_Entrées sur les coordonnées cibles:_
####

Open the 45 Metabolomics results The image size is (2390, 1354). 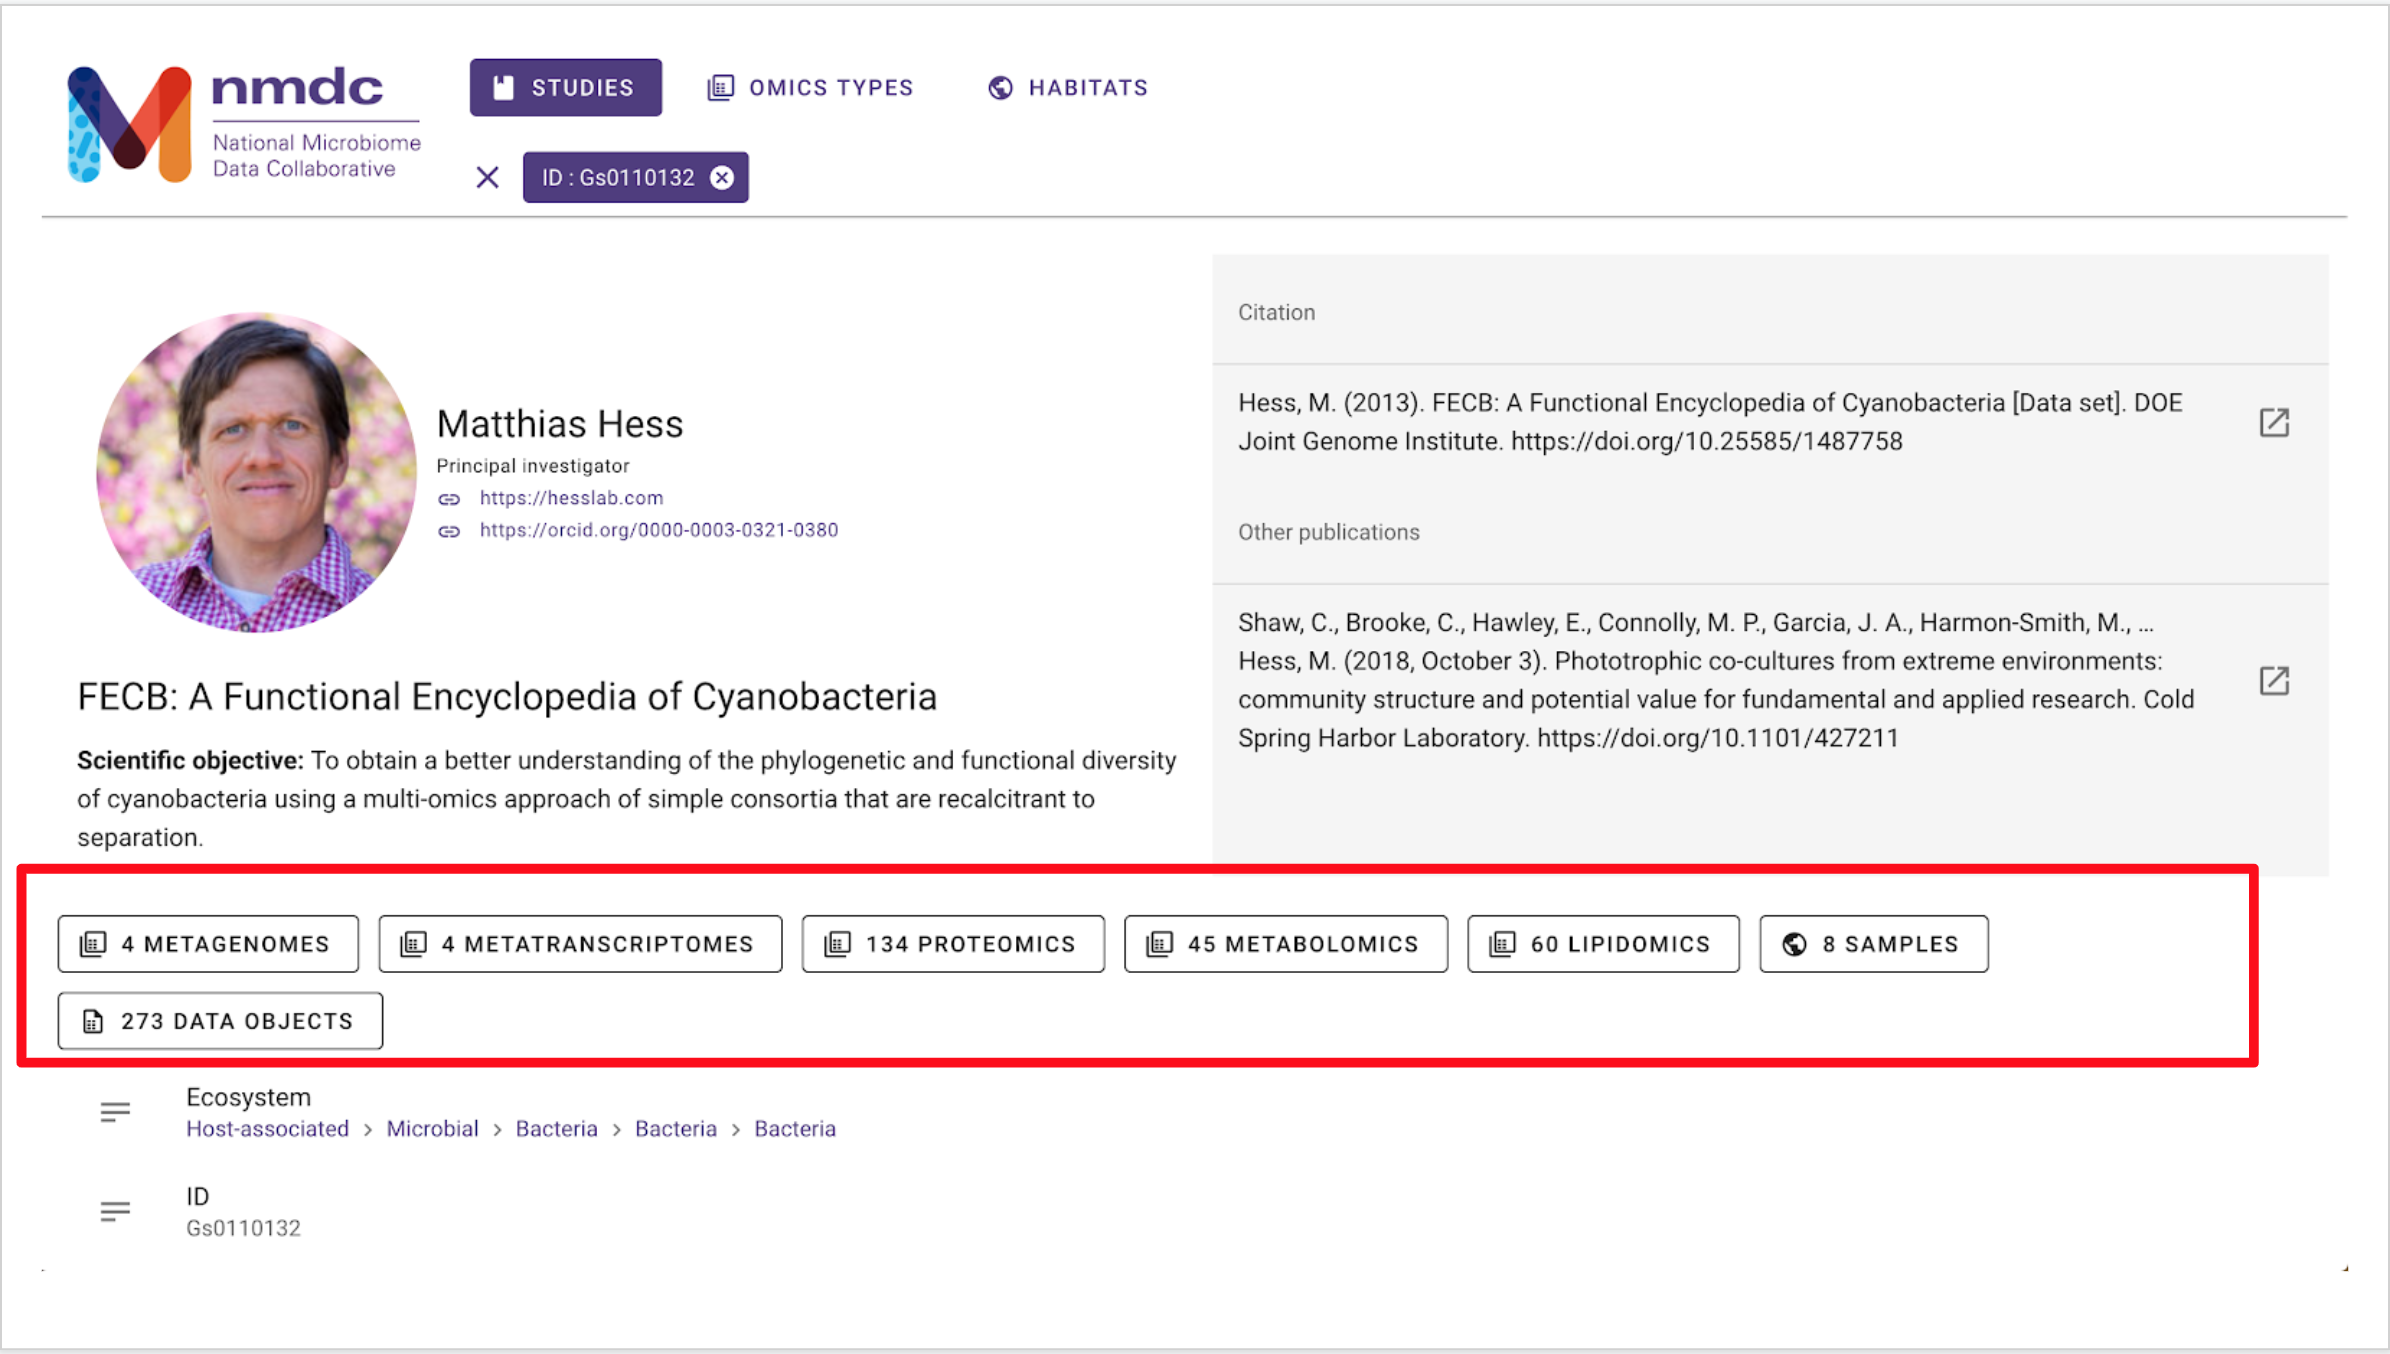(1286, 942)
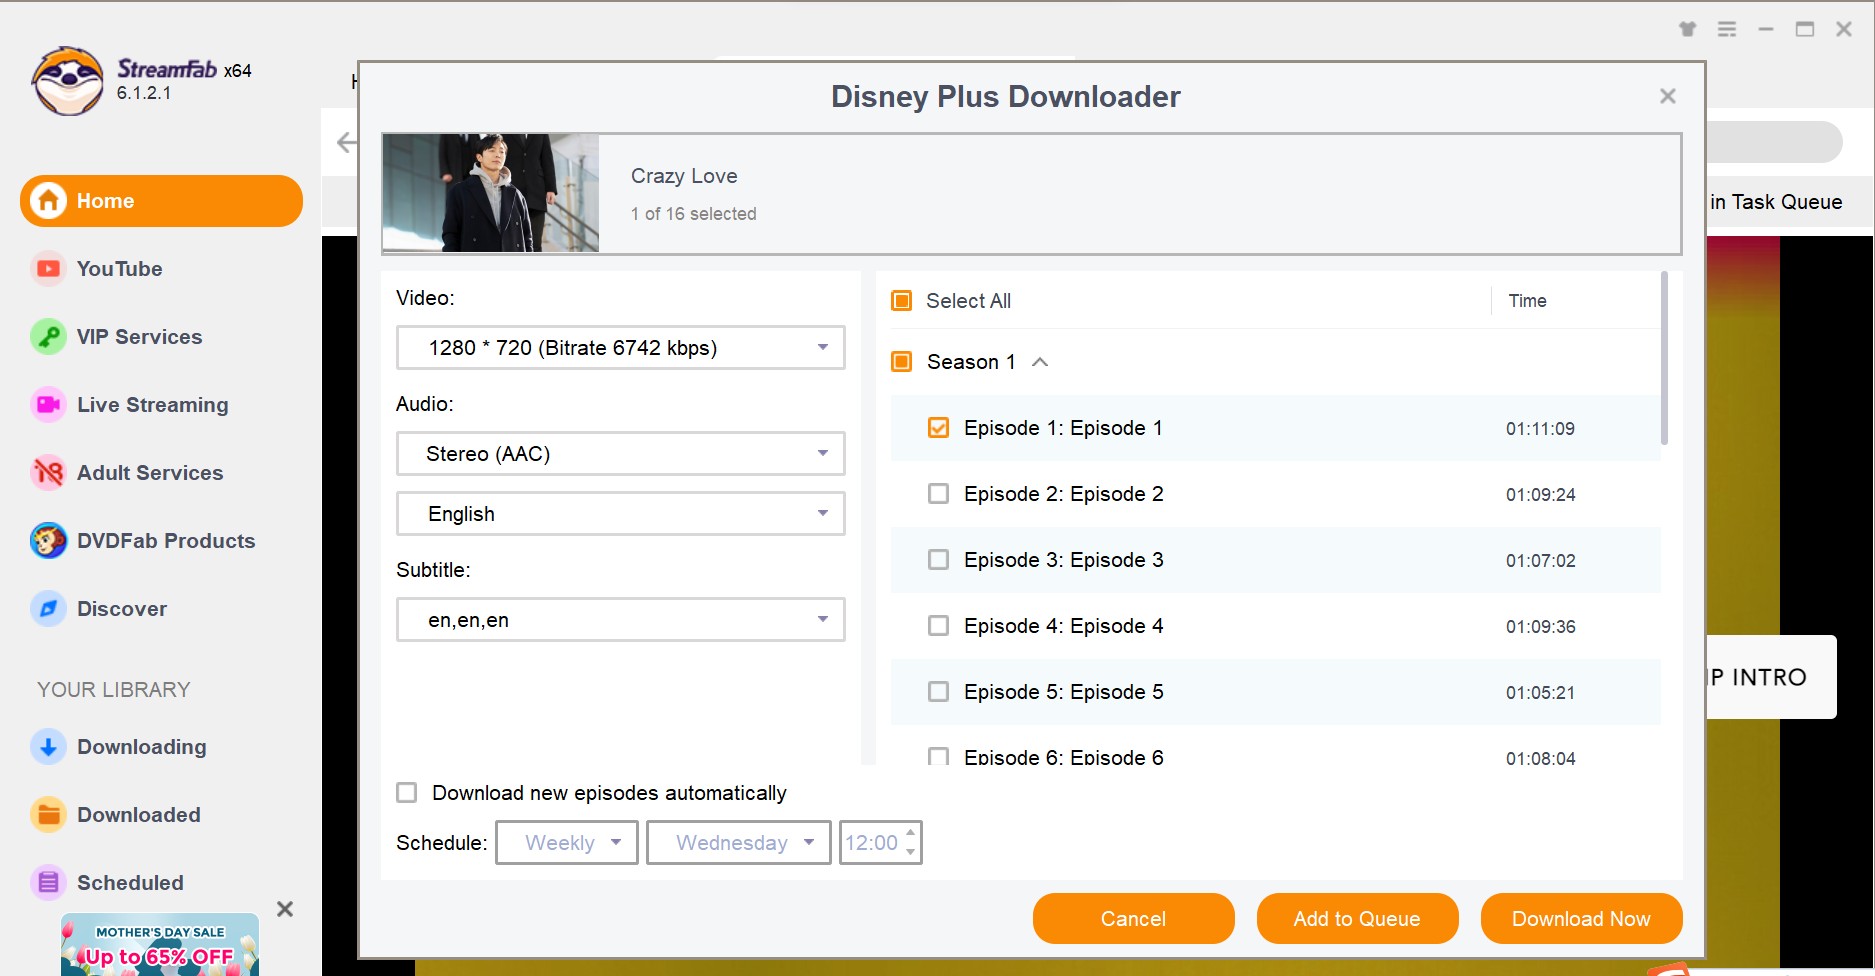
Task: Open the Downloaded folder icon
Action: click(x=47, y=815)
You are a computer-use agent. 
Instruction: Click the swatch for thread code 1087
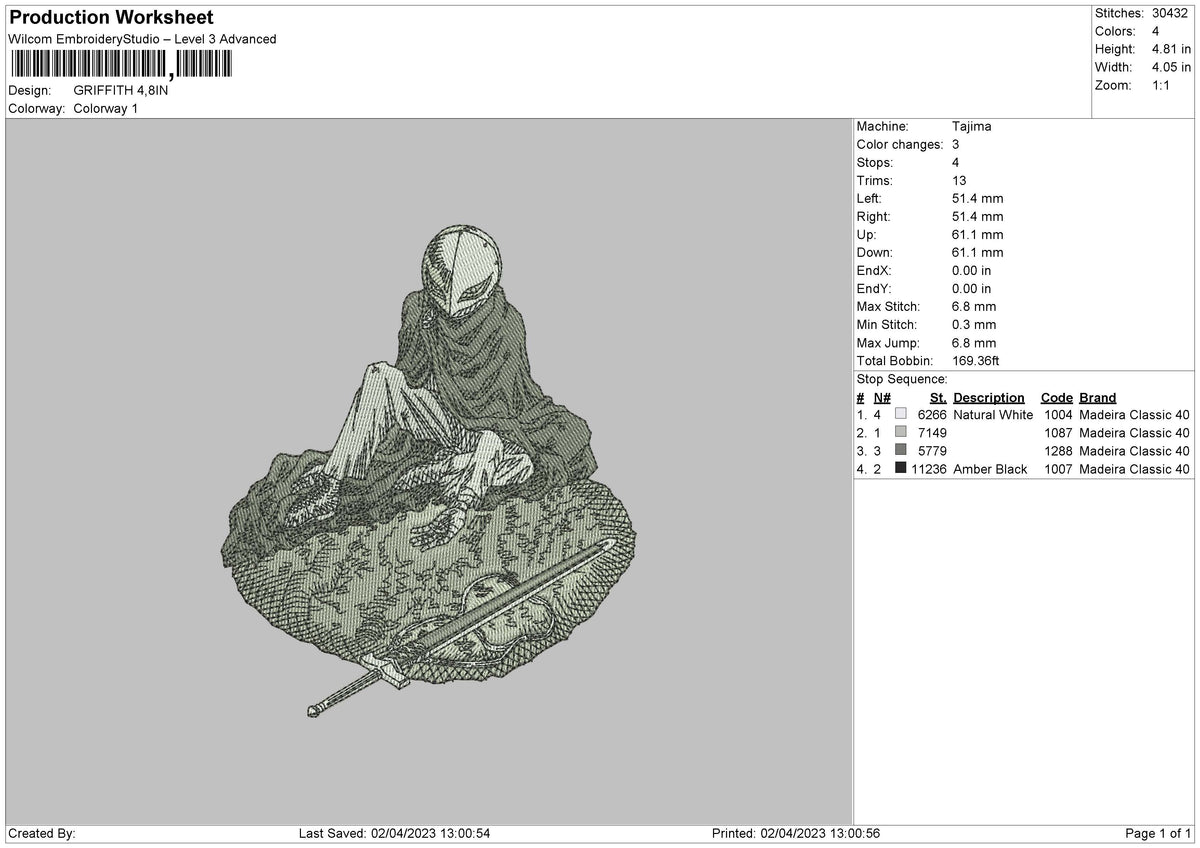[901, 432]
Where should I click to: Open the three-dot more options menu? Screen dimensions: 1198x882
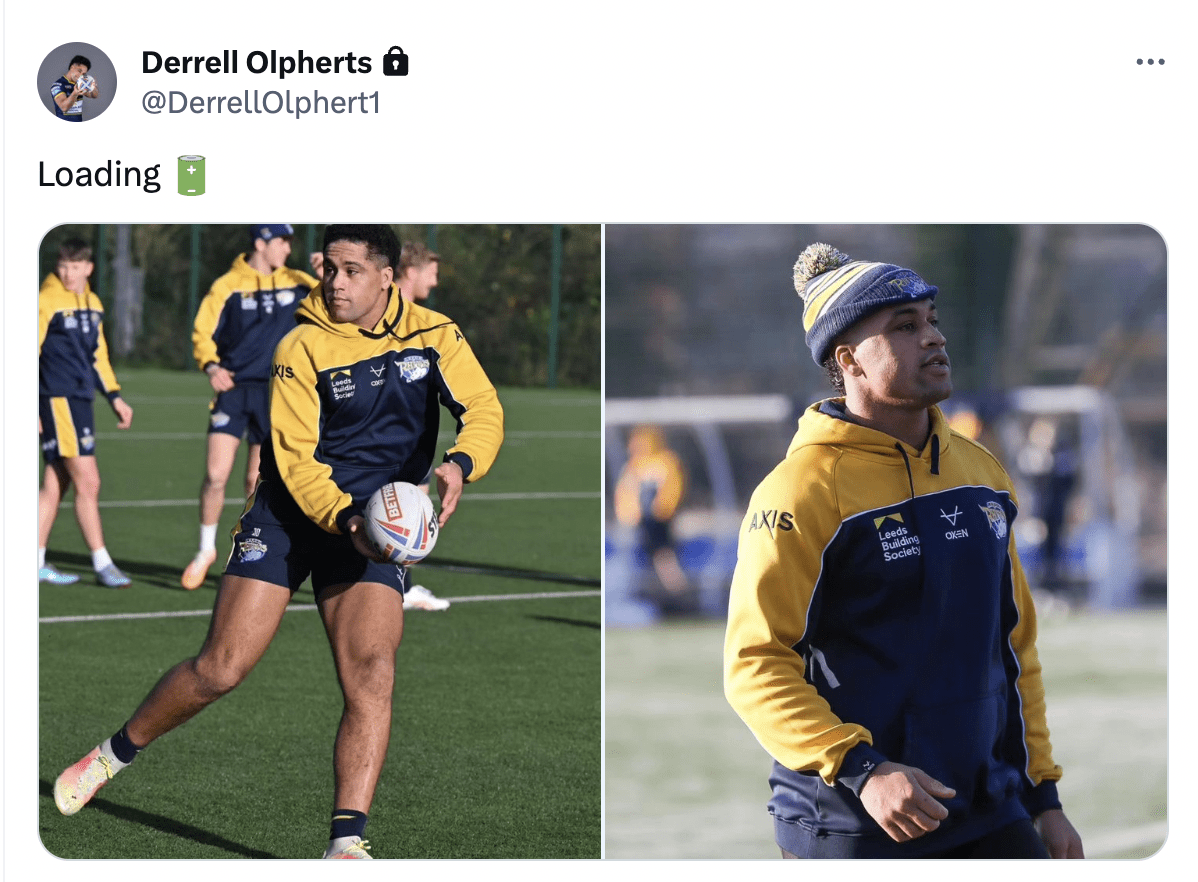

####

_Votre tâche:_
Dupliquez mot pour mot tout le matériel, de la ligne qui contient « You are a computer-use agent. » jusqu'à la fin, ces deux limites comprises. Laissez les images de côté dans votre réponse.

_Réponse attendue:_
You are a computer-use agent. 
Instruction: Click the swatch for thread code 1087
[901, 432]
Where should I click to: Open the three-dot more options menu? Screen dimensions: 1198x882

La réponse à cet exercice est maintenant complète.